(MATERIAL TO PROCESS)

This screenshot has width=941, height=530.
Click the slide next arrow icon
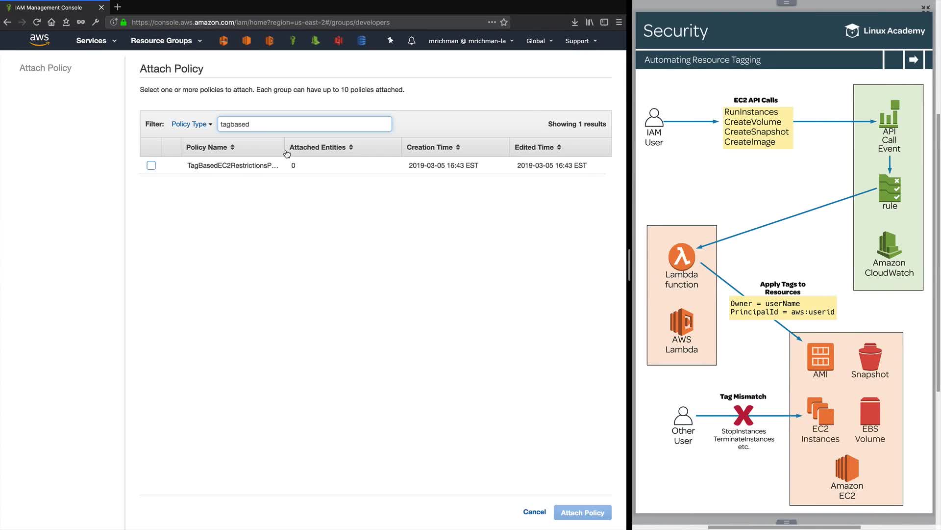914,60
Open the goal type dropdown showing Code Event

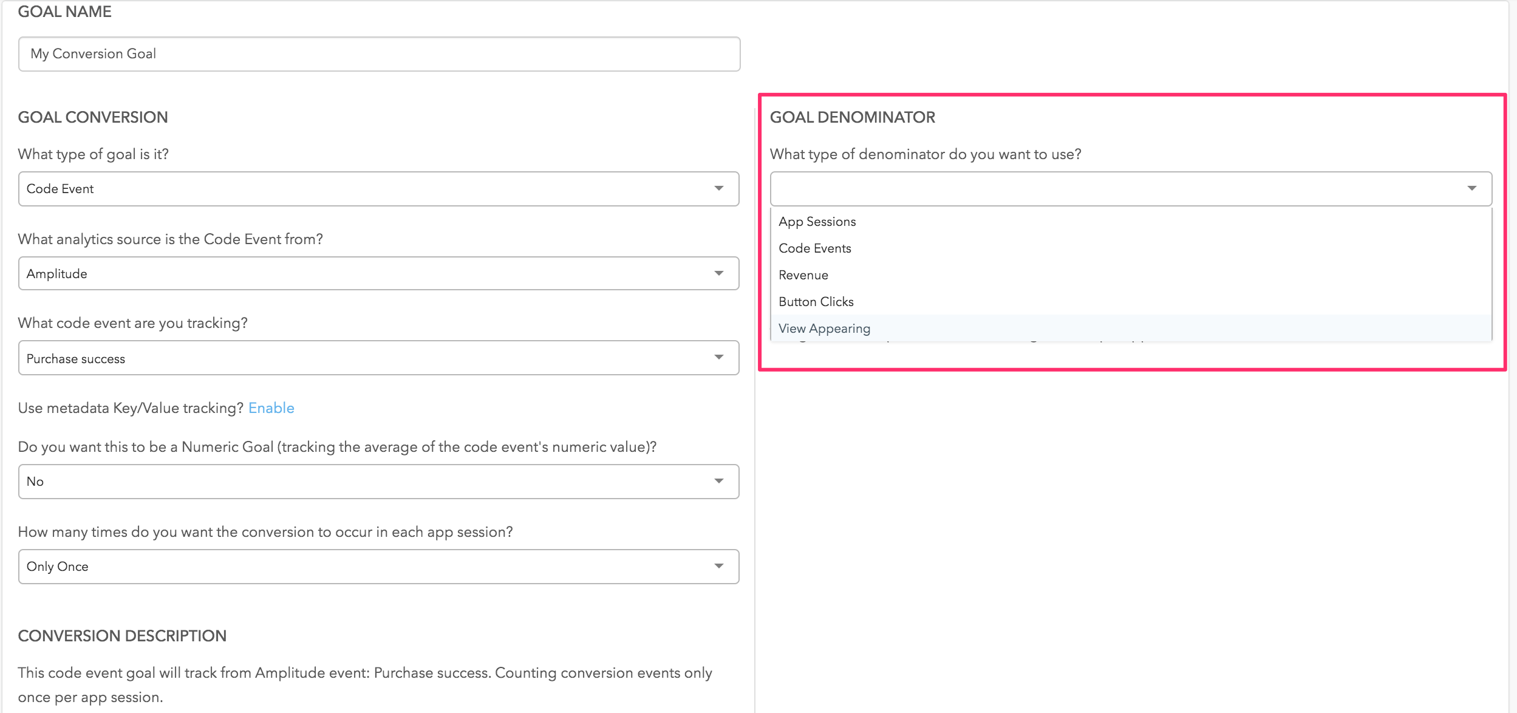coord(364,189)
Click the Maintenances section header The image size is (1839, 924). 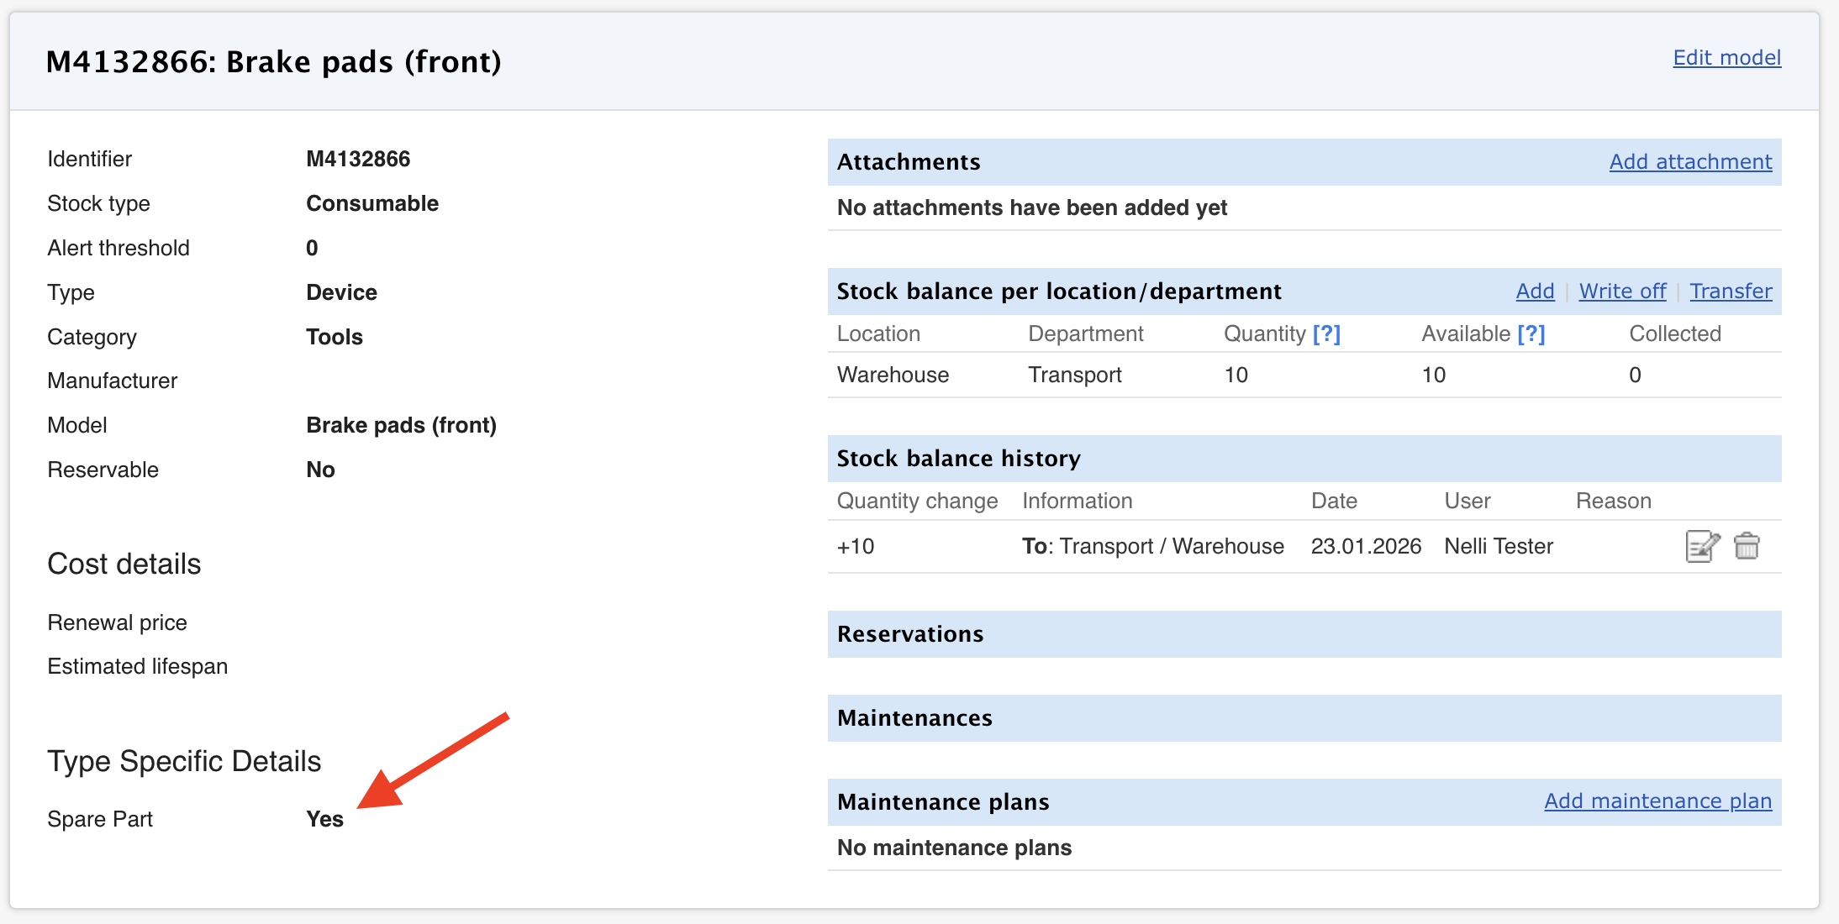click(914, 717)
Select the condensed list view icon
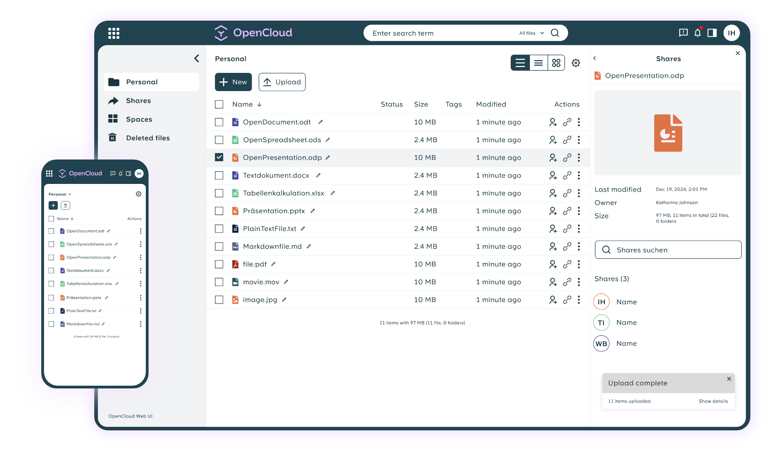Viewport: 771px width, 451px height. pyautogui.click(x=538, y=63)
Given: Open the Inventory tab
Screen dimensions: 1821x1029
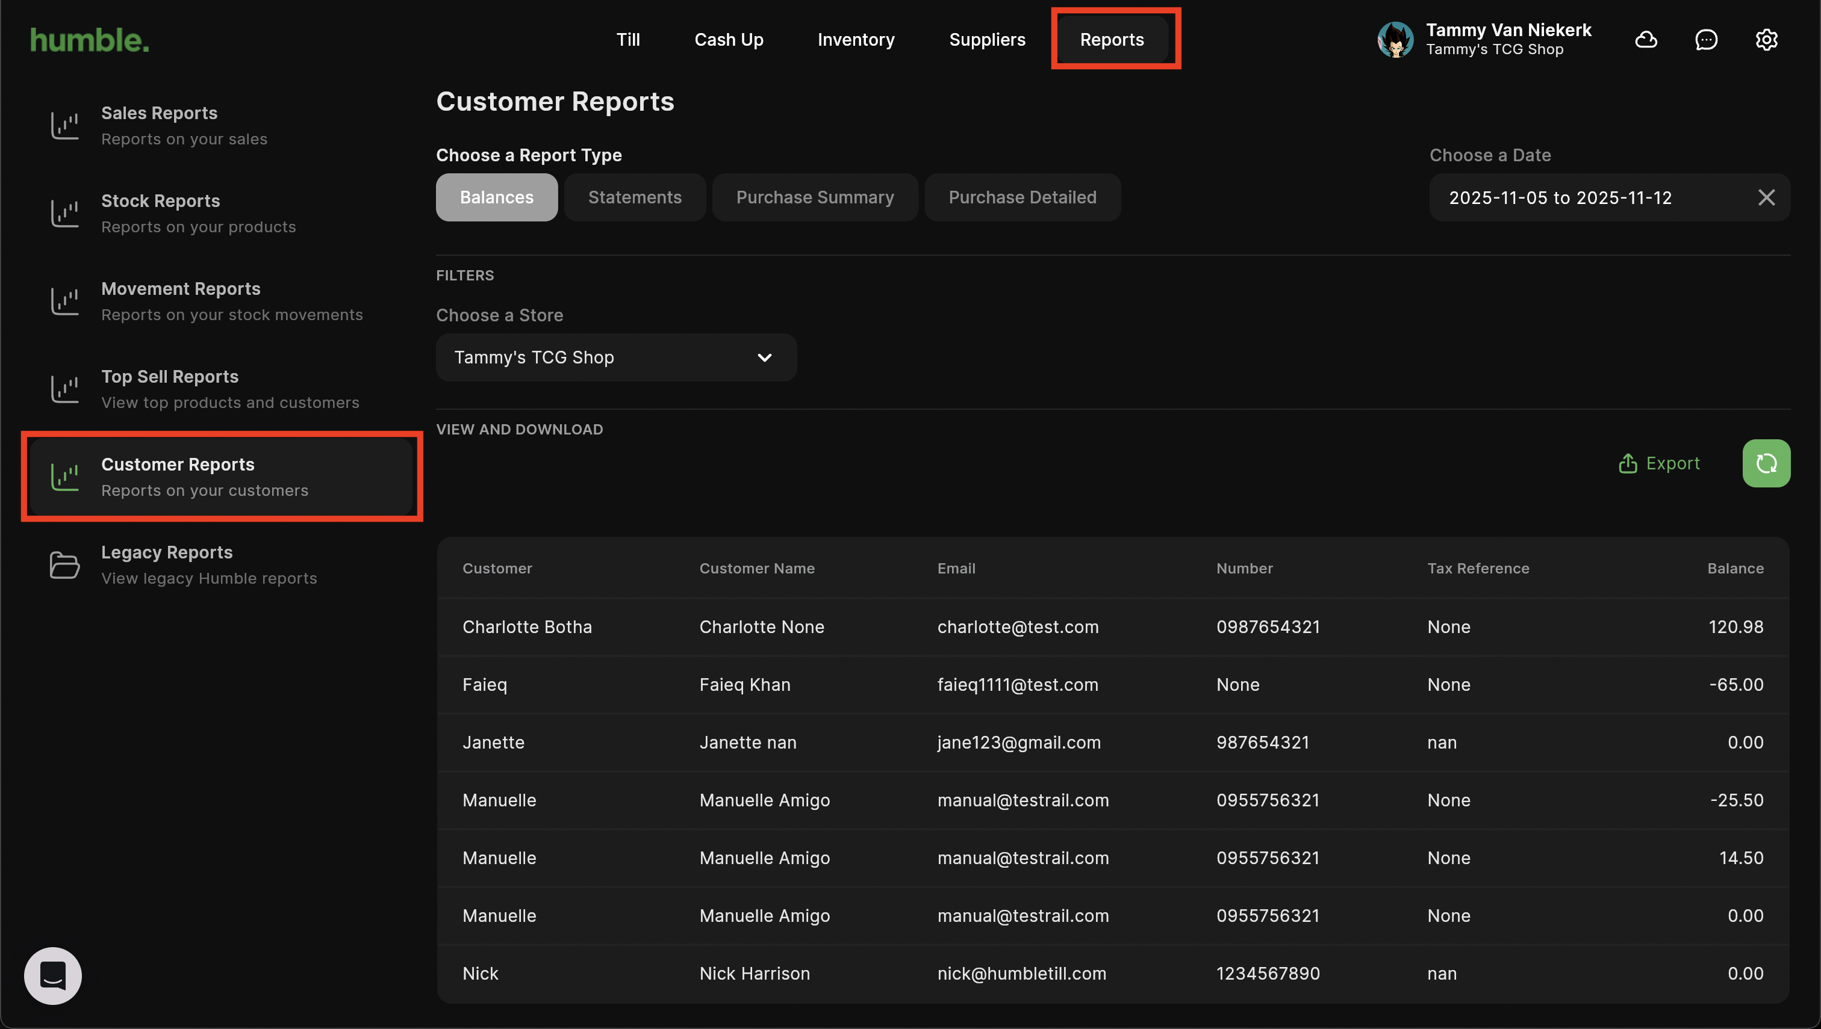Looking at the screenshot, I should [x=856, y=40].
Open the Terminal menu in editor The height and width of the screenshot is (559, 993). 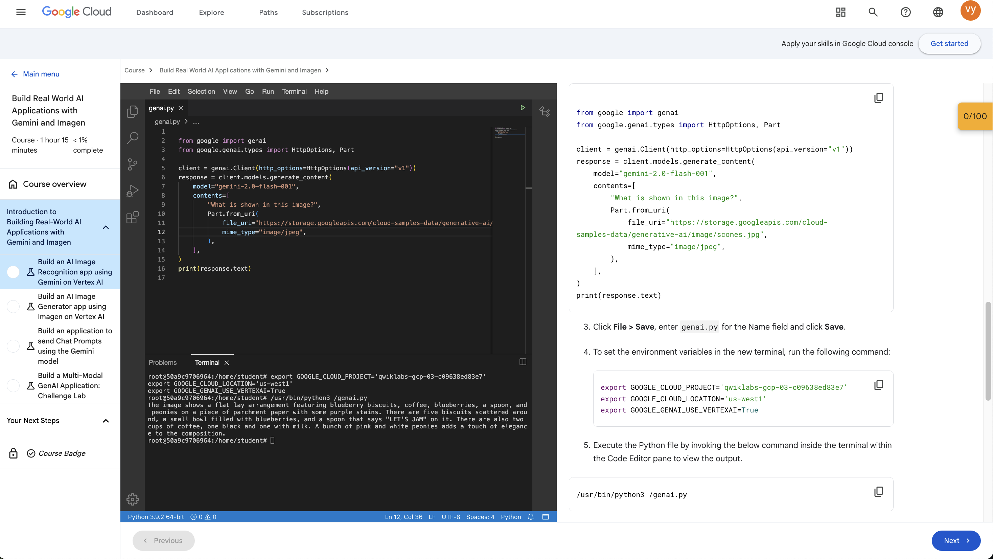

(End MATERIAL TO PROCESS)

Lines from the one with "Given: Open the Inventory tab" through the final line of the listing above: copy them exactly, both ends included, and omit every picture.

**THE COMPLETED TASK**.
Given: Open the Inventory tab
Screen dimensions: 1821x1029
Looking at the screenshot, I should [x=856, y=40].
Open the Terminal menu in editor The height and width of the screenshot is (559, 993). 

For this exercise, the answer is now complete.